The ones who forked over that money?
Goldman Sachs: $2.225 million to the two of them for 12 speeches. We know that Goldman just recently paid a fine of $5 billion related to its role in the mortgage fraud scam—though Goldman CEO Lloyd Blankfein walks free and didn’t pay a dime of that fine.
UBS: $1.915 million for 10 speeches. UBS paid a $500 million fine in 2015 for its part in manipulating the currency markets and benchmark interest rates.
Bank of America/Merrill Lynch: 5 speeches for a total of $1.3 million. Bank of America paid a record $16.65 billion fine in 2014 to settle charges relating to toxic mortgages.
Nothing to see here.
“That’s what they offered”.
As I wrote the other day, being paid these sums is legalized bribery. Respectfully, and I would say this about virtually every politician I know and support, no politician’s speech is worth that money. Politicians are not Stephen Hawking, Marie Curie, Albert Einstein, Rosa Parks or other people who actually invented something new, advanced knowledge or have something to say that is unique. Most of these highly-paid speeches are pablum, recycled policy language.
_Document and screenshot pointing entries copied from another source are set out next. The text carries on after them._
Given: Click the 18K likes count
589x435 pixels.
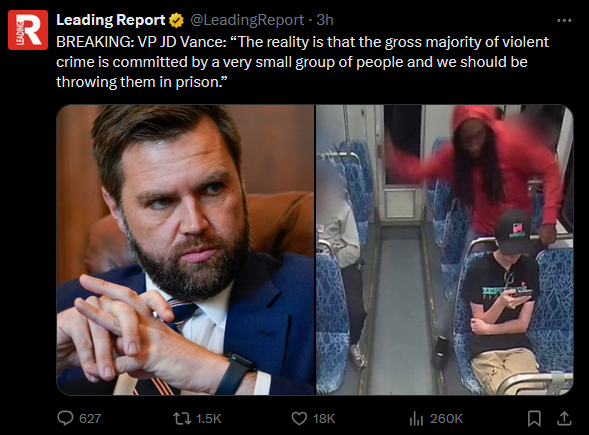Looking at the screenshot, I should 324,418.
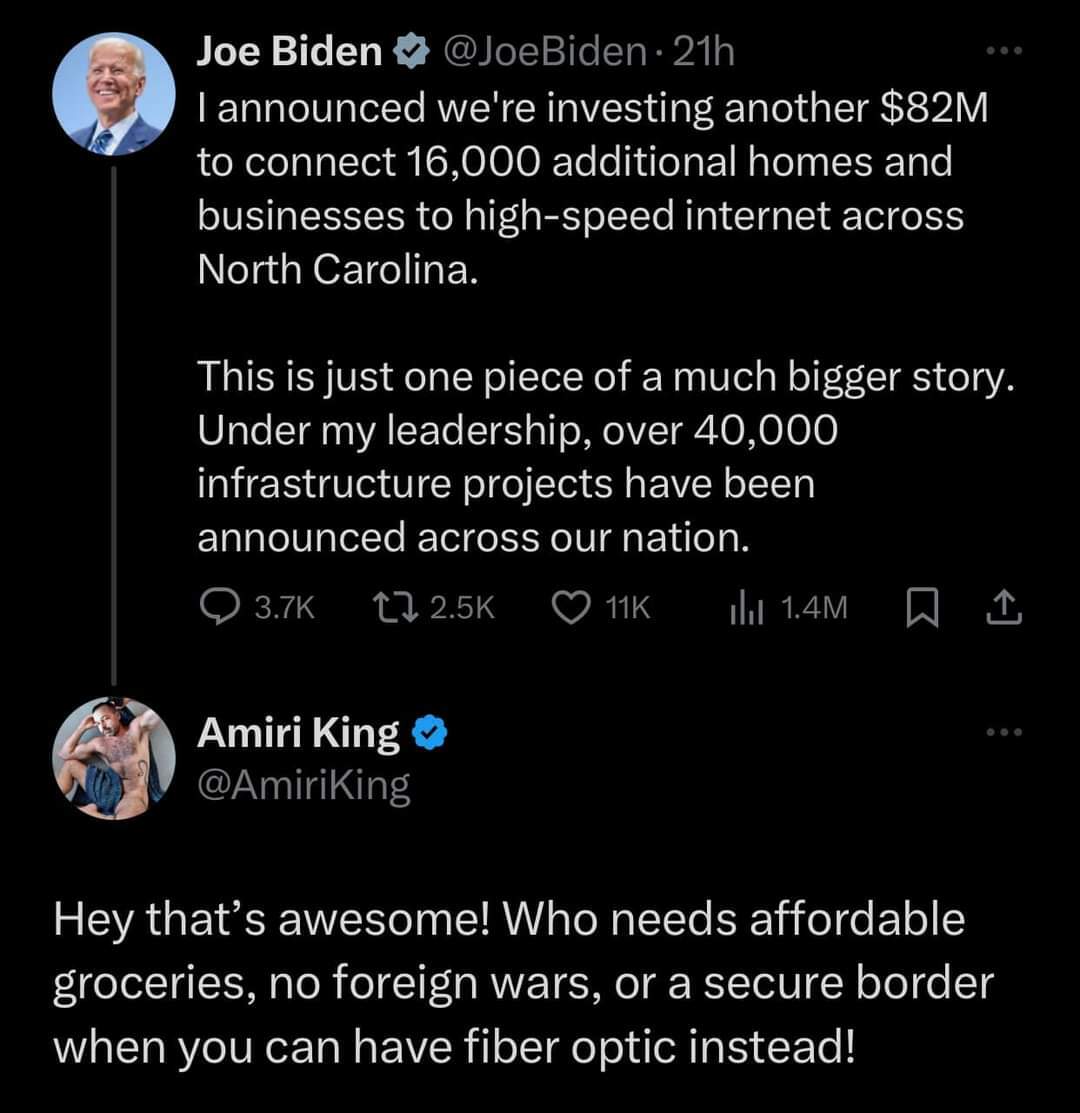Visit the @AmiriKing handle link
1080x1113 pixels.
point(304,786)
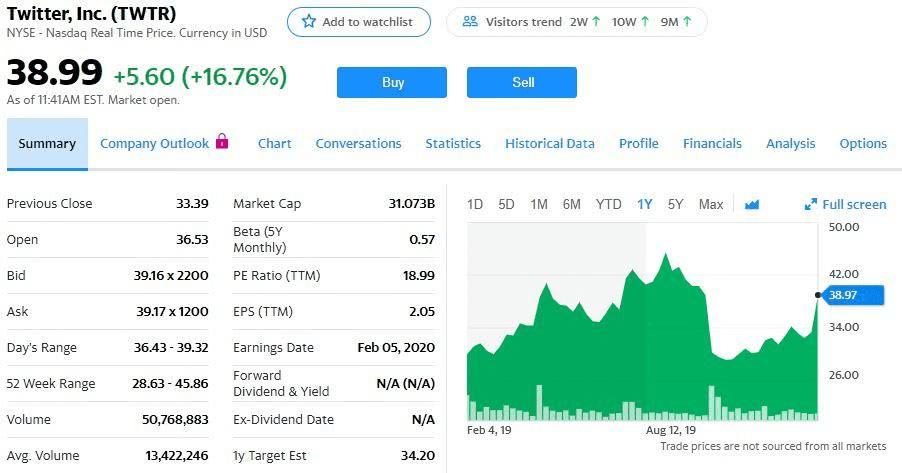Go to the Statistics tab
This screenshot has height=473, width=902.
tap(453, 143)
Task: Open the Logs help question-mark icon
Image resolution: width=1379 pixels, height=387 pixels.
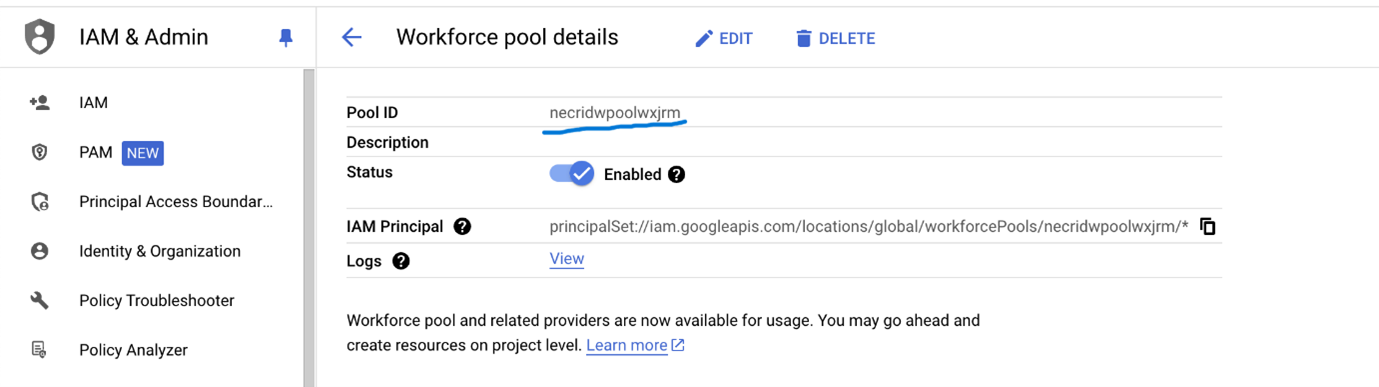Action: pyautogui.click(x=401, y=261)
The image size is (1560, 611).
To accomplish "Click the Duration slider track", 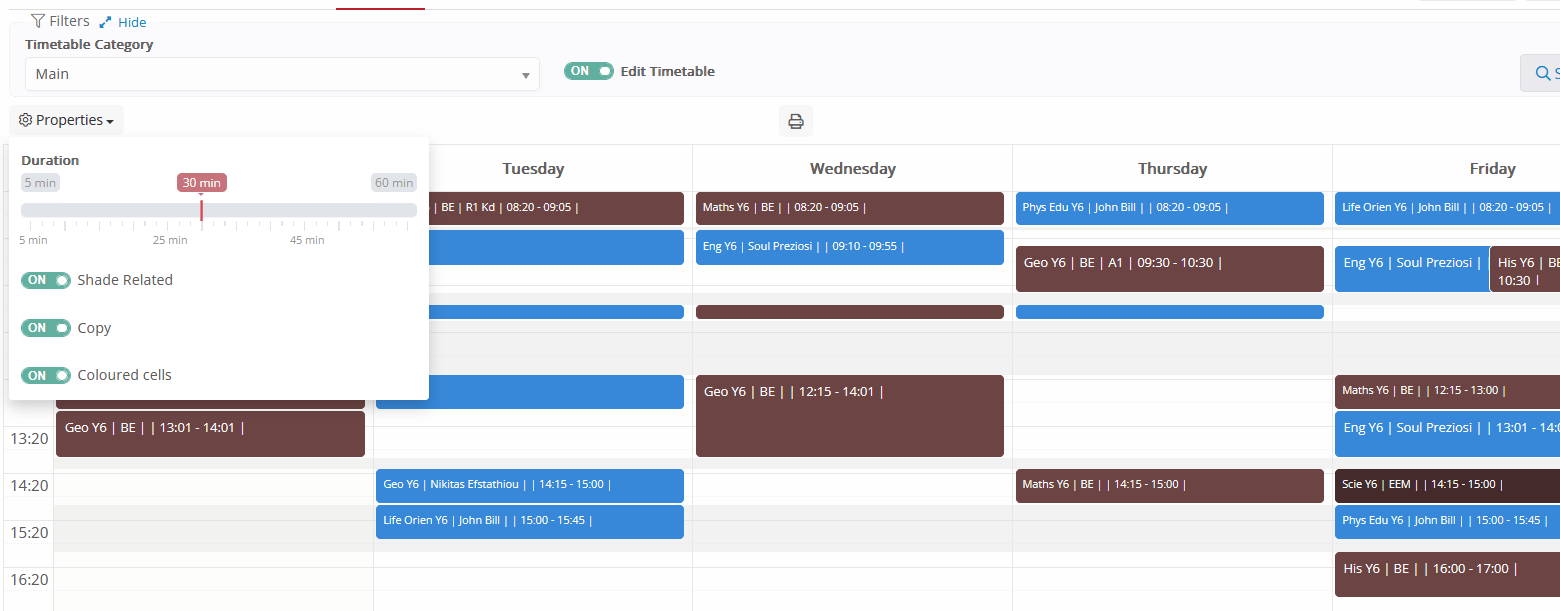I will pos(218,210).
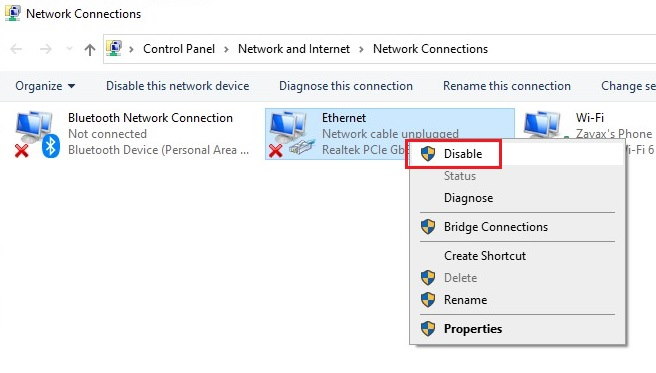Click Disable this network device
Viewport: 656px width, 373px height.
(177, 86)
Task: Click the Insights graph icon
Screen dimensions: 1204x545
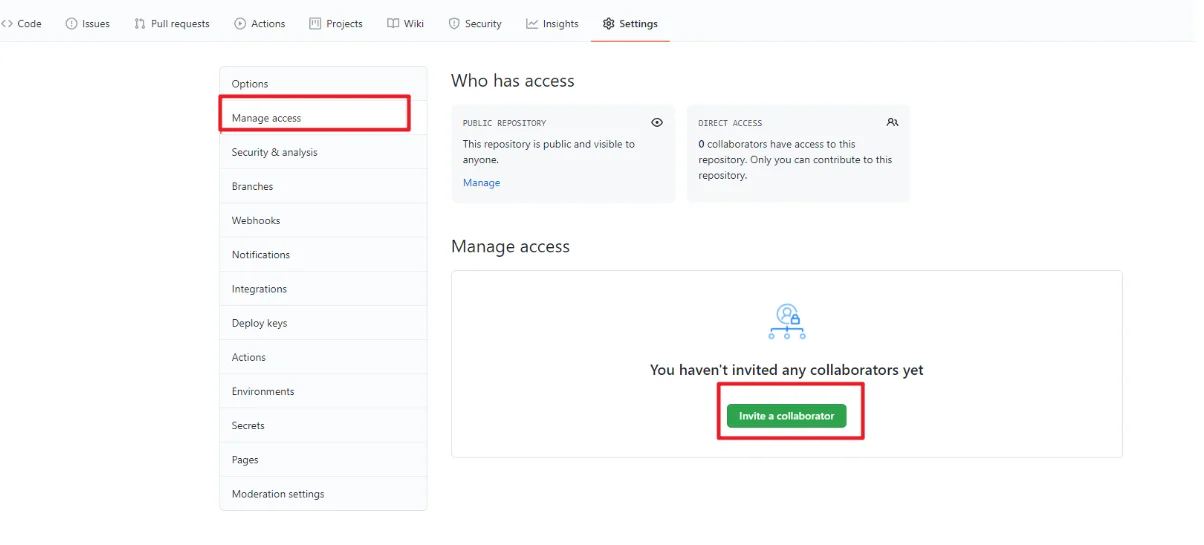Action: pyautogui.click(x=532, y=24)
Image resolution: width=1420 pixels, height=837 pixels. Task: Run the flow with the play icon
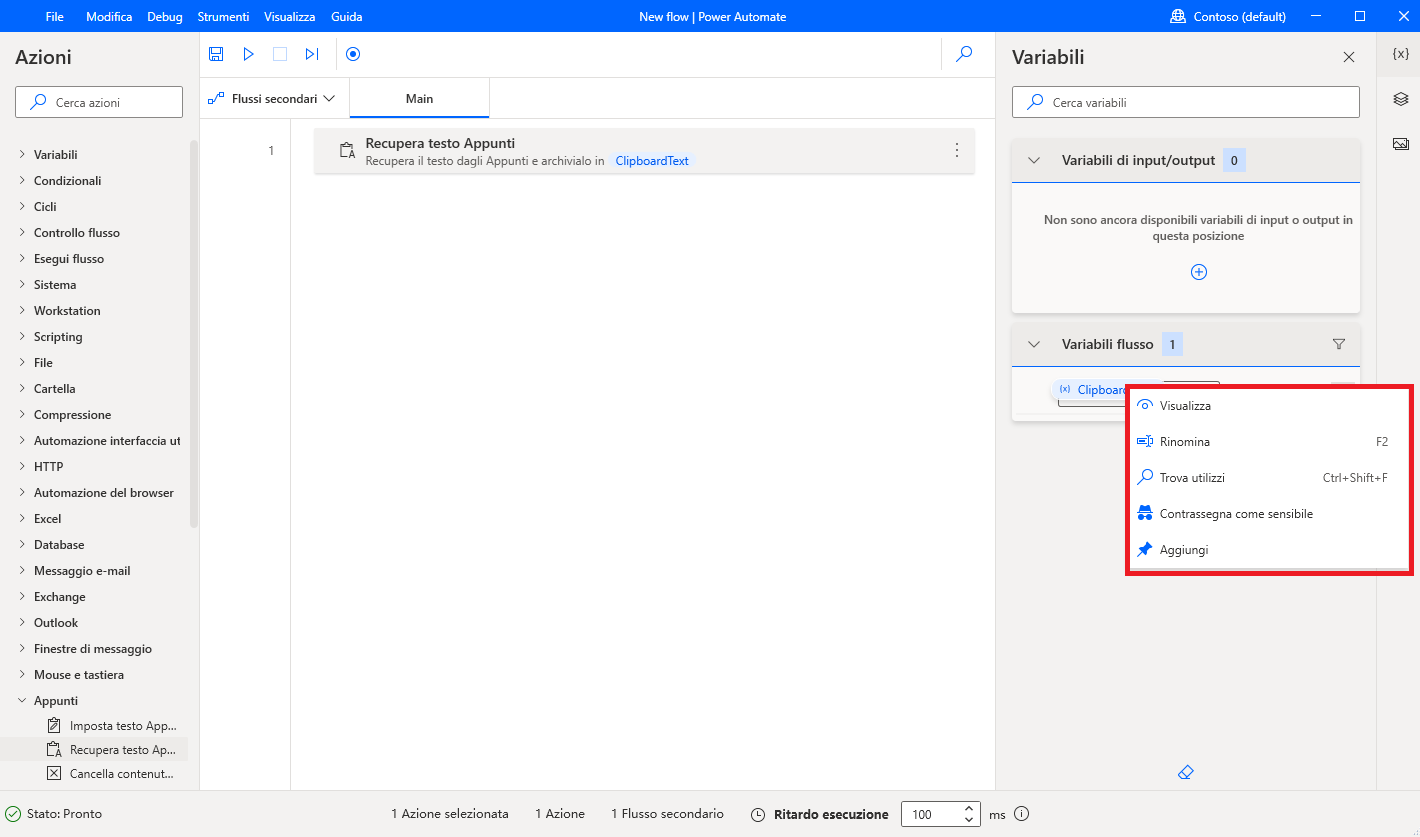[x=248, y=53]
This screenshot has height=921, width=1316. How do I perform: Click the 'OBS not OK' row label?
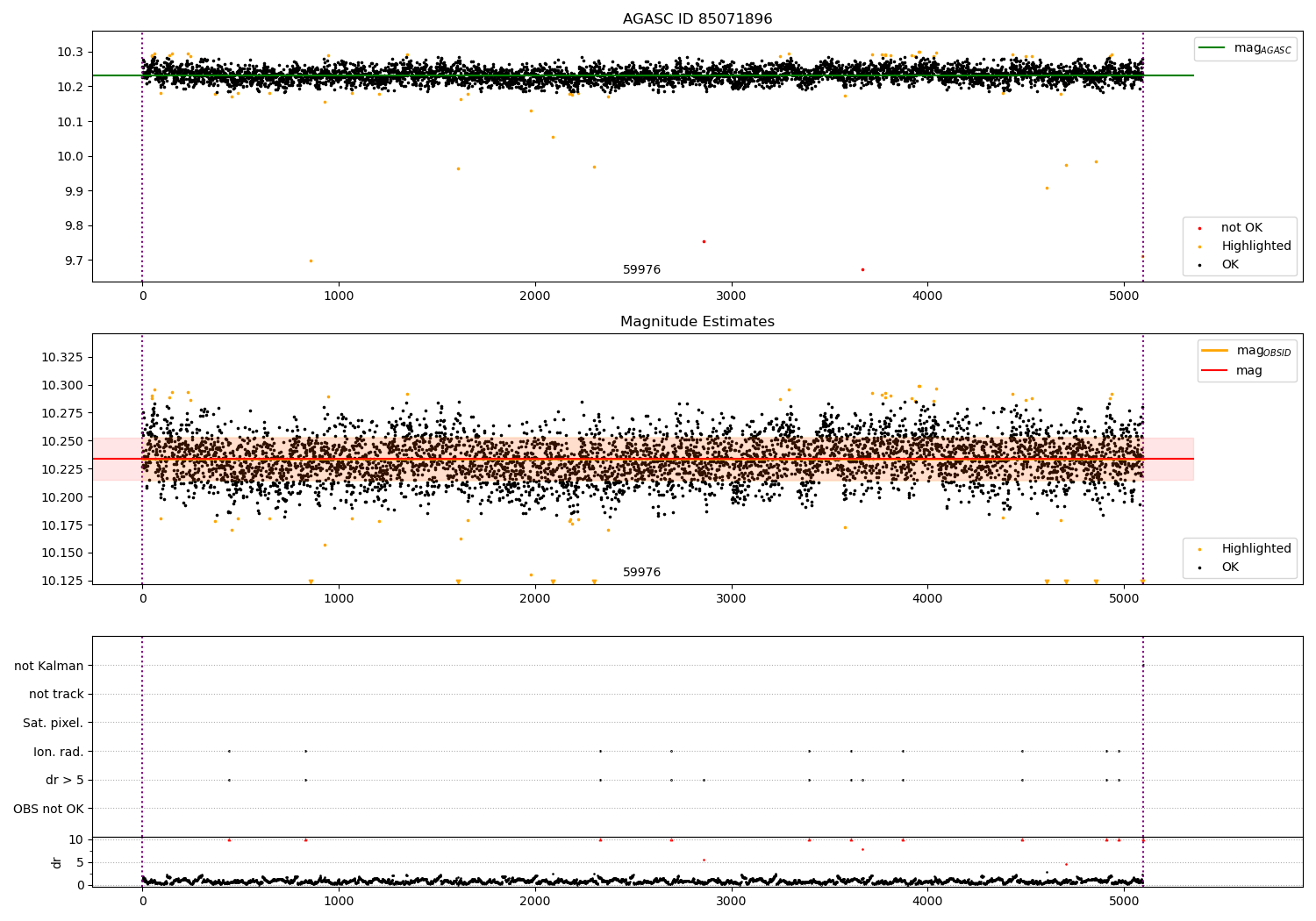click(x=49, y=809)
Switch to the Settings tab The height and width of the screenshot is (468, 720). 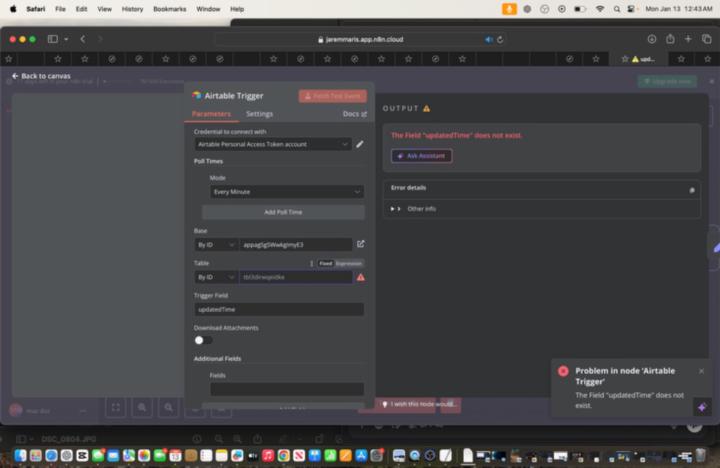[259, 114]
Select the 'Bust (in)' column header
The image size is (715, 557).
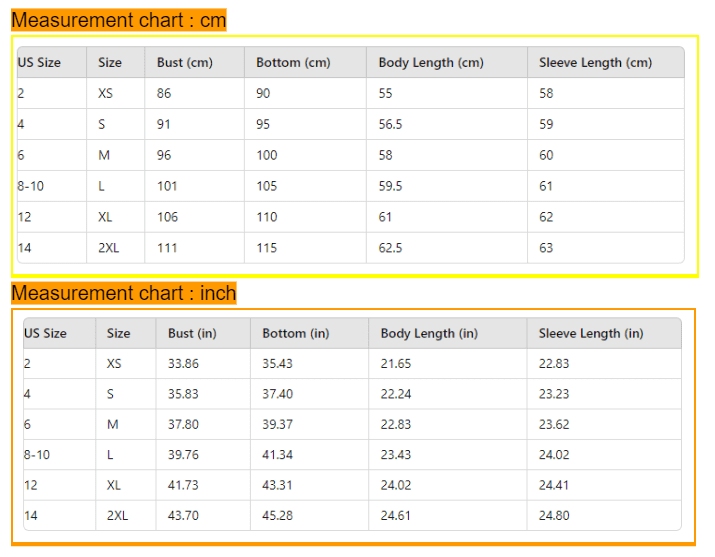pyautogui.click(x=192, y=333)
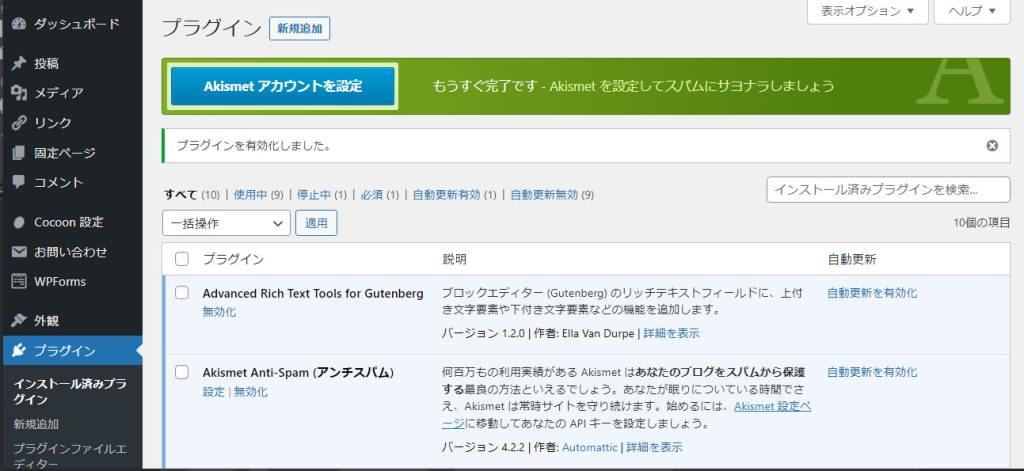This screenshot has height=471, width=1024.
Task: Click the speech bubble icon for コメント
Action: click(x=19, y=183)
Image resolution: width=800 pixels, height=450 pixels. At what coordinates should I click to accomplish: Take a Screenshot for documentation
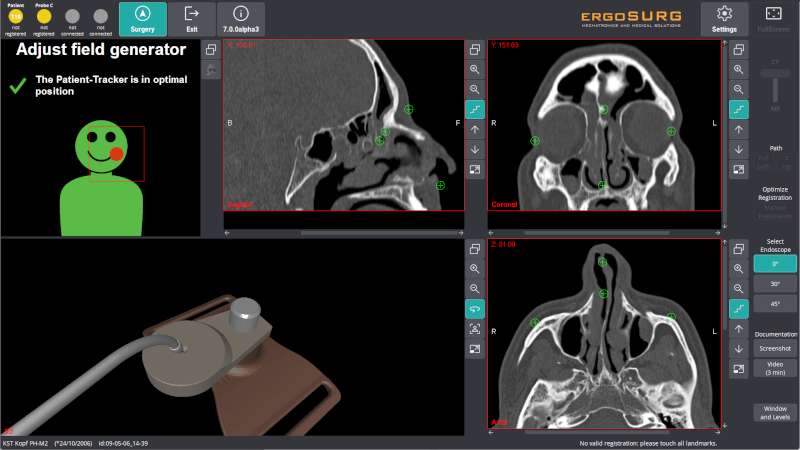pyautogui.click(x=775, y=348)
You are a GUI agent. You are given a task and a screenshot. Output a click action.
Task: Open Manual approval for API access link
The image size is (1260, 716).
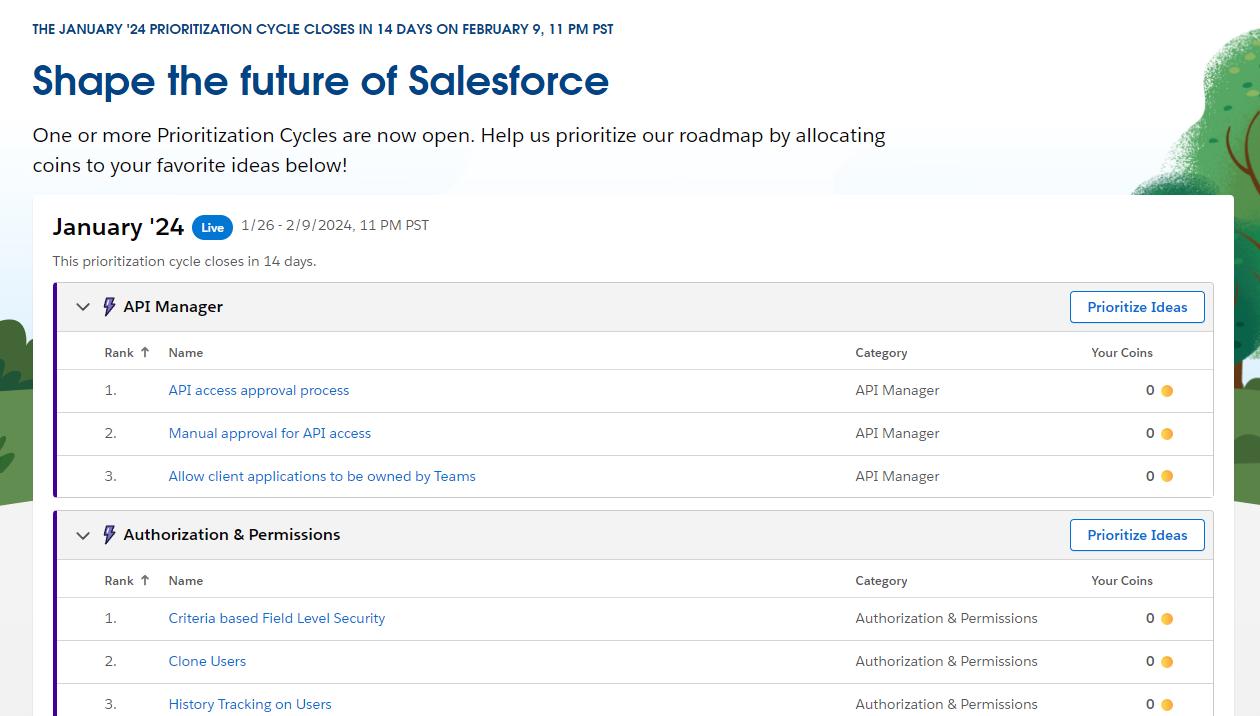(x=269, y=433)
The only reason someone is paid that sum for an hour speech (maybe it was shorter or longer by a bit) is to curry favor and gain access to the recipient. Every American understands that—especially, since most Americans would not earn that amount of money in 3 or 4 YEARS of working hard at a modest income real job.
When you become part of the system, when you are enriched and become part of the elite, you become blind to the obvious, either conveniently or because you no longer have a moral compass that can distinguish between right and wrong.
A friend today noted an interesting point: The Clintons have lived among the elite for the past two decades, flying around with billionaires in style. I think, then, that Hillary Clinton honestly finds the whole controversy around her Goldman Sachs speaking fees quite perplexing because, by comparison, when you see the wealth of a Warren Buffett or some oligarch who thinks nothing of dropping a seven- or eight-figure donation to the Clinton Foundation, $225,000 seems like chump change.
That’s fine.
But, that is not a comforting thought to the millions of Americans who struggle to get by and want a government free of corporate influence.